-- DATA SHOWN --
===
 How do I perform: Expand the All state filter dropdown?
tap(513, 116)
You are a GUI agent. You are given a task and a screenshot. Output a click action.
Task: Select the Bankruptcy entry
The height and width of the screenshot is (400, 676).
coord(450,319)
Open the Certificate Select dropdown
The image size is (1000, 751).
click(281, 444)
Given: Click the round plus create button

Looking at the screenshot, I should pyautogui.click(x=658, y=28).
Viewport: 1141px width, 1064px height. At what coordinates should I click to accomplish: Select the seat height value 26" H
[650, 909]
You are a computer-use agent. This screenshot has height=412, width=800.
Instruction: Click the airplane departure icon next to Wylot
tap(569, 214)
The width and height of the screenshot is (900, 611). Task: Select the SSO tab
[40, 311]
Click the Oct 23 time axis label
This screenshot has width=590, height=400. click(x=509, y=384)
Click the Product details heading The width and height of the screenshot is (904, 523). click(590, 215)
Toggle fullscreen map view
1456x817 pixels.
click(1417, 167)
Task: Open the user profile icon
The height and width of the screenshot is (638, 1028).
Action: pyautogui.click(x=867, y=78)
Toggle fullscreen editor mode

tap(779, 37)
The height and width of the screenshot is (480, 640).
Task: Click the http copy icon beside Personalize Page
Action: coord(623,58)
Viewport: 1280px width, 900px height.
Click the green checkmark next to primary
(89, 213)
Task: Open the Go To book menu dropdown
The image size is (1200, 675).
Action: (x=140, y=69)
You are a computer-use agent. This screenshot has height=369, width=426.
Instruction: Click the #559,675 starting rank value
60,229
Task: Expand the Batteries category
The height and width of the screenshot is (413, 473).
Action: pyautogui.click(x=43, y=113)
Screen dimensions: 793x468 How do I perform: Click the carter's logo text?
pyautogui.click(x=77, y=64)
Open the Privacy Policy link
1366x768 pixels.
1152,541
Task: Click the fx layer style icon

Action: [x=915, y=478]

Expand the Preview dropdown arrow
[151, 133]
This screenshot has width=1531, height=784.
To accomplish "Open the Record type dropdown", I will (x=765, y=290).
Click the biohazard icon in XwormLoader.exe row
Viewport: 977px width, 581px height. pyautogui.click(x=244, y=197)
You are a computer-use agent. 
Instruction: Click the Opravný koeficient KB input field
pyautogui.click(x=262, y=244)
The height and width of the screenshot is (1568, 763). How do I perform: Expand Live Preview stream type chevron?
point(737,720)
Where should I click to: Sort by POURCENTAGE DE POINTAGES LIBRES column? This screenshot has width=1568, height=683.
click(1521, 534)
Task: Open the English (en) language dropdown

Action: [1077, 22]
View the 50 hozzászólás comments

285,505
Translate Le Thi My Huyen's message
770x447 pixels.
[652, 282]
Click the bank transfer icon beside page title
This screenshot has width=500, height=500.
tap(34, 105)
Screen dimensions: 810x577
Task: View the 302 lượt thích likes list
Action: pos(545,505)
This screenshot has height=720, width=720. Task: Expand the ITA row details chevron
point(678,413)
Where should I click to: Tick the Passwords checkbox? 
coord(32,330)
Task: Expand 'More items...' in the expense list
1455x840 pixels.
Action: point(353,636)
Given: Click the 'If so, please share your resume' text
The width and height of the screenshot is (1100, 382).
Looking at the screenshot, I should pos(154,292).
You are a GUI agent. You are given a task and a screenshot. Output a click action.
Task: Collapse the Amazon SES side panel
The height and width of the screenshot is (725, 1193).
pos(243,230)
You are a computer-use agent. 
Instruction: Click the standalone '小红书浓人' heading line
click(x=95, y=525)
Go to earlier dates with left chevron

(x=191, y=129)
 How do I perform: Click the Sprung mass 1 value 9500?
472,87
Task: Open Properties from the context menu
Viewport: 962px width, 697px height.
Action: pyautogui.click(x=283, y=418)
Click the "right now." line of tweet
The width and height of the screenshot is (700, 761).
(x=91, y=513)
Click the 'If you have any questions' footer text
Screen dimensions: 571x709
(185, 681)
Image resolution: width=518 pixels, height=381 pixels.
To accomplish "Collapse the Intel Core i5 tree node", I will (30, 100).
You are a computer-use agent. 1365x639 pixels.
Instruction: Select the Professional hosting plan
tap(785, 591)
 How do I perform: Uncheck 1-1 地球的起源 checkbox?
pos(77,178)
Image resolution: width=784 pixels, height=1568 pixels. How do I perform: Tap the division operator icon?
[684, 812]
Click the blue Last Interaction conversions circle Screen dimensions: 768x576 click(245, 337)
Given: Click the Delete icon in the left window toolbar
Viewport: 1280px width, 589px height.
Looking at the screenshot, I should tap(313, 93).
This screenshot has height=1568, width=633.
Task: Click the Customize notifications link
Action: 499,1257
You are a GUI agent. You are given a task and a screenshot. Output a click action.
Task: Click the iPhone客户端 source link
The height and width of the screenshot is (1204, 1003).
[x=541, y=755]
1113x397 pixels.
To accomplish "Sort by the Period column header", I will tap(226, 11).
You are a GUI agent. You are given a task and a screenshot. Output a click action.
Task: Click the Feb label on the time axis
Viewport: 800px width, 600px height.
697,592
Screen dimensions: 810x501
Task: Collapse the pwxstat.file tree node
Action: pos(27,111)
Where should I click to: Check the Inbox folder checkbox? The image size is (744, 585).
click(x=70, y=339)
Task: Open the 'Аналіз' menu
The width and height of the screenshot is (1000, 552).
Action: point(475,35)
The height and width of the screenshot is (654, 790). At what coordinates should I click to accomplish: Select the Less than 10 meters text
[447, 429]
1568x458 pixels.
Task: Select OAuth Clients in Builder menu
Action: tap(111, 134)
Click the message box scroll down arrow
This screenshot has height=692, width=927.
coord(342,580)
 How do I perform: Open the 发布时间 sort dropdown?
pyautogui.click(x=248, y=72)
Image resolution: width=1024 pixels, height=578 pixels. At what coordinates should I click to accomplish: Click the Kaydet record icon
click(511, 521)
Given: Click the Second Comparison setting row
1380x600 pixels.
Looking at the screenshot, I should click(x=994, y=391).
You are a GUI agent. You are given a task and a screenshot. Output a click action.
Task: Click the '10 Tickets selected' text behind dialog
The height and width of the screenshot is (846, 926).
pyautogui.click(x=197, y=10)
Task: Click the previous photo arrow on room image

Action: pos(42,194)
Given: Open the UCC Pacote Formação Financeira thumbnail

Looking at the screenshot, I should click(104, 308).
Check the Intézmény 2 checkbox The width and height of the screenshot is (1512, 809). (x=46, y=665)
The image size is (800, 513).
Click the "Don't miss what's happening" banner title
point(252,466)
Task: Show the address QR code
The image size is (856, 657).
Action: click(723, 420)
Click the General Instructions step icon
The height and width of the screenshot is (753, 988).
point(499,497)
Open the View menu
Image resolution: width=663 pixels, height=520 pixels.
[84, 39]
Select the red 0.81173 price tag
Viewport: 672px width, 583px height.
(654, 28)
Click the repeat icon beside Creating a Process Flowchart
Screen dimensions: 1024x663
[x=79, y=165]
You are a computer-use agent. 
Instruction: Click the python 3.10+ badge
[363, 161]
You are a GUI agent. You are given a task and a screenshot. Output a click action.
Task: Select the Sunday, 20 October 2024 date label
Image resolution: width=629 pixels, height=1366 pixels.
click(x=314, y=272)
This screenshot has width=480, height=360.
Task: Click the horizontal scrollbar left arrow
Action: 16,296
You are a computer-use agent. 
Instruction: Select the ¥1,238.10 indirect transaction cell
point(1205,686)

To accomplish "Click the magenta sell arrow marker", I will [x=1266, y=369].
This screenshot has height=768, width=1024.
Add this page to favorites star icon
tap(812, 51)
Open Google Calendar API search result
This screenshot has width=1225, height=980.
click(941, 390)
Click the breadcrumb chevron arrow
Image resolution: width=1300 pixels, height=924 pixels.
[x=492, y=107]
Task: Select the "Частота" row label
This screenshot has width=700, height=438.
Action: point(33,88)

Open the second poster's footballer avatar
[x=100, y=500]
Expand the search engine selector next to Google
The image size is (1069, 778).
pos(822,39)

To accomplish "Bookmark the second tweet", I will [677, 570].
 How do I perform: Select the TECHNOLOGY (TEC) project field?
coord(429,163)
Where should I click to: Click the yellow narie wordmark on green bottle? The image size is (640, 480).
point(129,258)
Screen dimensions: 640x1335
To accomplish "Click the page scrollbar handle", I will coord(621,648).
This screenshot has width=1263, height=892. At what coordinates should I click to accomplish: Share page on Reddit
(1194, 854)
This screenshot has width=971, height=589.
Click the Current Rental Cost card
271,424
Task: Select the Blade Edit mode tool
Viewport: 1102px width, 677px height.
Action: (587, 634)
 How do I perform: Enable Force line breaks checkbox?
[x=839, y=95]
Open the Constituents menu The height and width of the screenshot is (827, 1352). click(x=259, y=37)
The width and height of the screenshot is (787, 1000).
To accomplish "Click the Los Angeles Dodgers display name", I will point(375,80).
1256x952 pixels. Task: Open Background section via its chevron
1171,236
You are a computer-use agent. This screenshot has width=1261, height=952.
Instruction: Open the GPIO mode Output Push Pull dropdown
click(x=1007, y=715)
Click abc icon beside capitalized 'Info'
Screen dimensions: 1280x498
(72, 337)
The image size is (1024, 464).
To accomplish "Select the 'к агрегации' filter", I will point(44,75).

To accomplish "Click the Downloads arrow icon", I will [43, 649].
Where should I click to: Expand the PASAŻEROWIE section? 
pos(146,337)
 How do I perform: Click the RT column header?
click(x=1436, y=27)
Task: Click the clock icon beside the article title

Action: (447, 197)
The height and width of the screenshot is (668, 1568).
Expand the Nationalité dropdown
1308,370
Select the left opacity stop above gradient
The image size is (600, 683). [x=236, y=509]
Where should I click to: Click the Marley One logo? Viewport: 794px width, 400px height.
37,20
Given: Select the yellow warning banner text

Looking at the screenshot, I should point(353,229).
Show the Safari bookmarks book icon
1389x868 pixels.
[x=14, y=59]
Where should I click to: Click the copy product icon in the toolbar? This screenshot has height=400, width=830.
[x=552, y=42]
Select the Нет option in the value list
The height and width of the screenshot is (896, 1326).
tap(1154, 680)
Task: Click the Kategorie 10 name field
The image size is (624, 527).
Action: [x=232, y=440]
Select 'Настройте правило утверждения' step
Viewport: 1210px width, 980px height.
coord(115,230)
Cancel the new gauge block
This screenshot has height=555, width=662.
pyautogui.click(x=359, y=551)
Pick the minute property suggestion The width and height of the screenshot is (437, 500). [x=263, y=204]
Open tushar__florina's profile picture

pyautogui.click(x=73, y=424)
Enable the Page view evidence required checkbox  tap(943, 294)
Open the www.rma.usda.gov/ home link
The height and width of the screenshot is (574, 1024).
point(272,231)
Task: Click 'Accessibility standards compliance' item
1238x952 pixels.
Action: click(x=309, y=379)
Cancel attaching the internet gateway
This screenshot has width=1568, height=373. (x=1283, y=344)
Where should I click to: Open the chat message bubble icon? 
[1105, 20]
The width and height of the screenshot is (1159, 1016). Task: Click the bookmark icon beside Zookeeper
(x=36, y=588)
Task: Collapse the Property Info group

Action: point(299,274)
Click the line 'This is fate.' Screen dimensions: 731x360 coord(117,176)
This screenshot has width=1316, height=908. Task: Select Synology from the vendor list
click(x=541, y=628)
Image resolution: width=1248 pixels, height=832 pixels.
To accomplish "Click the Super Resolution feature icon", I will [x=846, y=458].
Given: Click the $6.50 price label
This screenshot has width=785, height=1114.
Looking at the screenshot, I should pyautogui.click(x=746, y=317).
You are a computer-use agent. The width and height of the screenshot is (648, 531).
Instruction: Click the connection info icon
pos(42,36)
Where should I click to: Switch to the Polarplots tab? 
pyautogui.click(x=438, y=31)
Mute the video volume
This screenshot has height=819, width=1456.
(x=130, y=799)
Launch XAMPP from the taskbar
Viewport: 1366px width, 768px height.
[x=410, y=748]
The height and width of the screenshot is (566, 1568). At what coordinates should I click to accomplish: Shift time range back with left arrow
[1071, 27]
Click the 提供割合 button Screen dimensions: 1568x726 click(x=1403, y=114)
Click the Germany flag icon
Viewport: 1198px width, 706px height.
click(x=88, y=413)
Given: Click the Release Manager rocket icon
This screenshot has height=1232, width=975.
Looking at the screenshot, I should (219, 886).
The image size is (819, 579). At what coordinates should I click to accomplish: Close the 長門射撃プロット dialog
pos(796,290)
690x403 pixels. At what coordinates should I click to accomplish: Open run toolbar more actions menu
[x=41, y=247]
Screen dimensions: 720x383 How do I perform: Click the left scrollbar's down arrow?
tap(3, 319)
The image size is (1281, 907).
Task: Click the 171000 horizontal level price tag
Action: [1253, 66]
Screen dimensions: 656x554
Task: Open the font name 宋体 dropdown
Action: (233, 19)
===
-- WHAT IS EXPECTED --
Give back exactly the lines of the listing above that run from the line with "The height and width of the screenshot is (566, 1568)." to the line with "Given: Click the Release Manager rocket icon", inclusive.

-- FINISHED EXERCISE --
The height and width of the screenshot is (566, 1568). At what coordinates should I click to accomplish: Shift time range back with left arrow
[1071, 27]
Click the 提供割合 button Screen dimensions: 1568x726 click(x=1403, y=114)
Click the Germany flag icon
Viewport: 1198px width, 706px height.
click(x=88, y=413)
Given: Click the Release Manager rocket icon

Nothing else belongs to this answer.